Must-Know Facts About Filing Coupled Tax Returns

Unlike in other countries, such as the United States, spouses or common-law partners are not permitted to file joint income tax returns in Canada. Every Canadian file their own tax return, indicating their marital status and who they are married to/living with.

You do not have the option of claiming your marital status on your tax return. You must include your spouse once you are married. To be considered common law, two people must live together in a conjugal relationship for 12 months, or immediately if you have a child, then you must file as common law.

The CRA knows your true marital status based on the information you file, credits and deductions you apply for, and other information you send in.

Because your marital status has a significant impact on your return, family incomes are combined to calculate income-tested benefits such as the GST/HST credit or the Canada Child Benefit.

Combining charitable donations and medical expenses benefits couples.

It is important to take note that if you receive benefits that you are not entitled to due to an incorrect marital status, you will be required to repay them, with penalties and interest.

Failing to indicate the correct marital status is considered tax fraud.

Filing as Married

If you were married or in a common-law relationship during the tax year for which you are filing, you must include information about your spouse – their name, social insurance number, net income, and employment status – in the “information about you” section of your tax return. You must also report if your spouse claims credits, such as the CCB or GST/HST, or owes any payments.

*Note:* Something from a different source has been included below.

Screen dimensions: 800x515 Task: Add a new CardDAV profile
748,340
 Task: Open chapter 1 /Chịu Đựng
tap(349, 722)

As previously stated, you must have lived together in a conjugal relationship for the previous 12 months to be considered common-law partners. If you have been living together for less than a year and share a child by birth or adoption, or if one of you supports the other’s child, the CRA considers you common-law partners.

The spouse with a higher income should maximize deductions to reduce paying taxes at a higher rate.

The Canada Revenue Agency, on the other hand, does not always allow deductions to be passed on to the spouse. For example, if you or your spouse spend money on child care, you may be able to deduct some of those expenses from your income when filing your federal income tax return; however, with some exceptions, the person with the lower income must claim the child care expenses.

Disadvantages and Advantages of Filing as Married

With a change in marital status, your eligibility for deductions and benefits will change. For example, if you both sold a home to buy a home together, only one of the sold properties may be tax-exempt. You may be required to pay capital gains tax on assets acquired as a result of one of the sales.

Transfers are another way for a couple to reduce their overall tax liability. The disability amount, the pension income amount, and the age amount are all potential transfers. Similarly, if your partner’s income is less than a certain amount, you may be eligible for an additional tax credit. You can pool your medical expenses and deduct them on the tax return of the partner who can use them more effectively. Donations to charities can also be combined. 

Deduction for an Elected Split Pension Amount

You can benefit from paying less tax overall if you (the pensioner) and your spouse (the pension transferee) have jointly elected to split your eligible pension income by completing Form T1032 (Joint Election to Split Pension Income). More information on pension splitting can be found here.

Contributing to Your Spouse’s Registered Retirement Savings Plan

Contributions to your spouse’s RRSP are deductible from your taxable income. This is advantageous if you have a higher net income than your spouse and have been taxed at a higher rate. Contributions to a spouse’s RRSP, on the other hand, reduce your own deduction limit. The total amount you can deduct for contributions to your RRSP or your spouse’s RRSP cannot exceed your own deduction limit. If you are unable to contribute to your RRSP due to your age, you can still contribute to the RRSP of your spouse or common-law partner until the end of the year in which your spouse or partner turns 71. Please click here for more information on RRSPs.

Filing Coupled Returns

Filling out your partner’s information on your tax return is simple, but deciding which credits or expenses to claim on each return can be tricky.

IDM offers coupled returns and also assists you in avoiding common mistakes that people make when filing returns as married or common-law, which is important because if you file incorrectly, the CRA may reassess your returns and impose additional interest and penalties if you owe additional taxes.

Breaking Up

The end of your relationship may result in a change in benefits or payments owed. If you receive Canada Child Benefit or GST/HST benefit payments, notify the CRA within one month after your relationship has ended. If you divorce, you do not have to notify the CRA until the divorce has been finalized for 90 days. You can do this through MyAccount, by completing CRA Form RC65, Marital Status Change, or by informing the CRA’s general inquiries line.

You must still file as married if you live apart for reasons other than the end of your relationship. For example, the CRA considers you married if you live apart due to work, education, or medical reasons. You can never file as single again after marrying, even if you divorce.